Благословенное сердце не отвергло меня. И. открыл мне глаза, над какой пропастью я стоял и куда вел собой Василиона:

Через два часа, в числе еще десяти человек, мы ехали на пароходе на Восток: " — Но вижу, что Вы все так же недоумеваете, какая же связь между рассказанной мною Вам жизнью и Вам. Очень, очень глубокая, Левушка. В последнем разговоре, который вел со мной И. уже здесь в Общине, куда он привез нас после некоторого периода жизни на родине, то есть в оазисе Дартана, потому что мы с Василионом родились и выросли там, он мне сказал: "Не думай, друг, что преданность и самоотверженность, а главное, цельная верность и служение Истине приходят к человеку с годами. Когда ты настолько освободишь свой дух, что перестанешь думать о себе и сможешь видеть окружающих тебя людей такими, как они существуют в действительности, то есть кусками Истины, ты убедишься, что Истина может быть открыта совершенно юной форме, без всяких непременно существующих условий земного бытия.

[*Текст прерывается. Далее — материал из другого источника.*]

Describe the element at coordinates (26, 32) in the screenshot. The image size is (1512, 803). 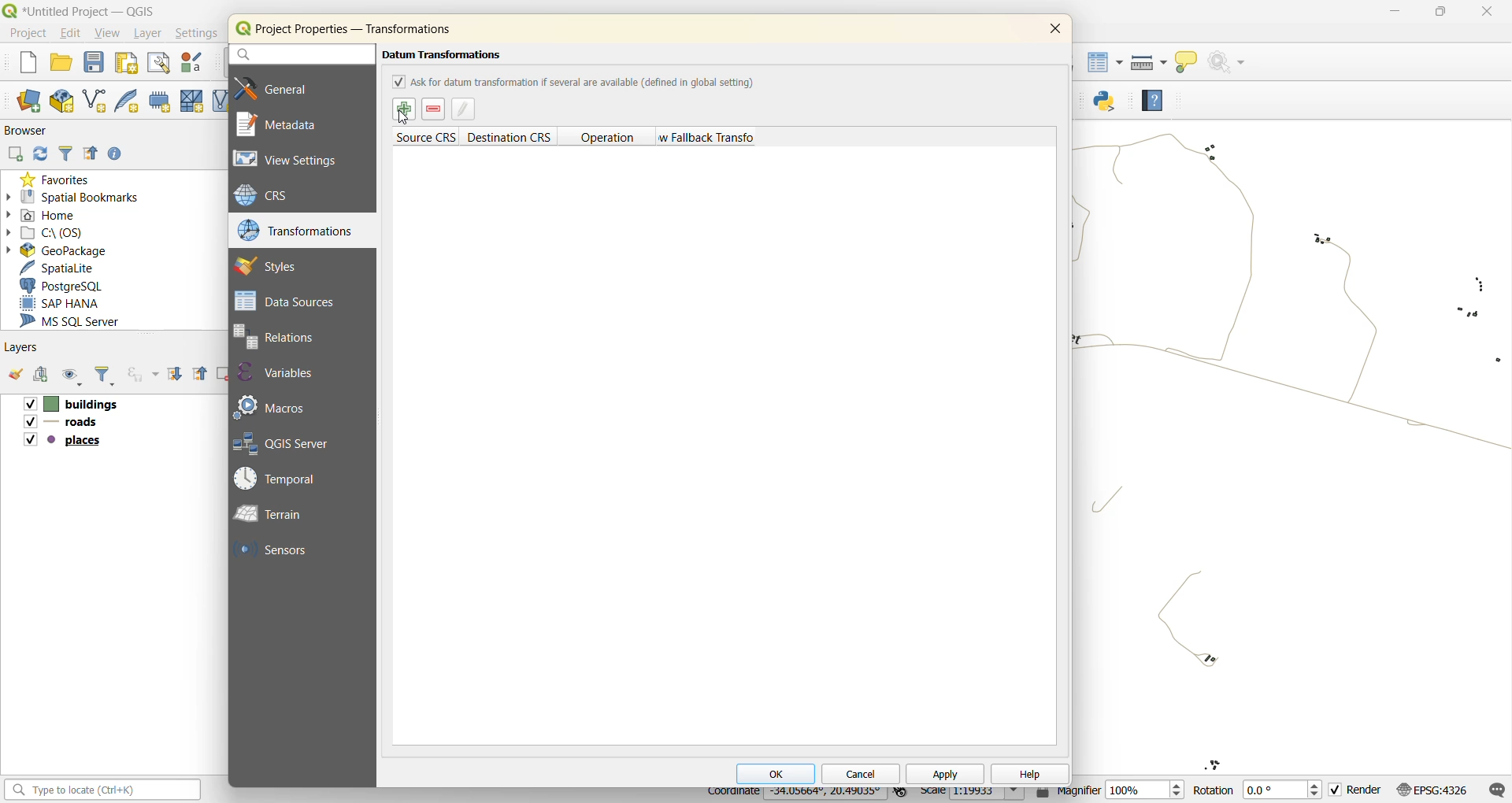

Ты увидишь и убедишься, что древний дух, много потрудившийся для своего освобождения, может быть включен в совершенно юную форму. Ты поймешь, что от ума служить идее нельзя, что надо достичь простоты в своем обращении с людьми. Простота откроет сердце для уважения каждого встречного в его точке эволюции, а уважение к ней раскроет сердце к простой доброте, и ты сам легко постигнешь, что только верность, цельная до конца, приводит человека к гармонии ума и сердца. В первый же раз, как ты увидишь эти три истины в человеке, ты прочтешь и первое ученическое правило: будь готов. Ибо в тот миг ты сам будешь готов к труду Светлого Братства, ты сможешь выполнять его задачи в широком мире". Первый человек, Левушка, в котором я прочел и постиг мои три истины, были Вы. Теперь Вы понимаете, как я тронут и благодарен Вам, первому человеку, на котором я осознал, что вижу, что могу жить свободным, что буду творить на благо и пользу людей. Я счастлив. Мне хочется обнять весь мир и, прежде всего, Вас.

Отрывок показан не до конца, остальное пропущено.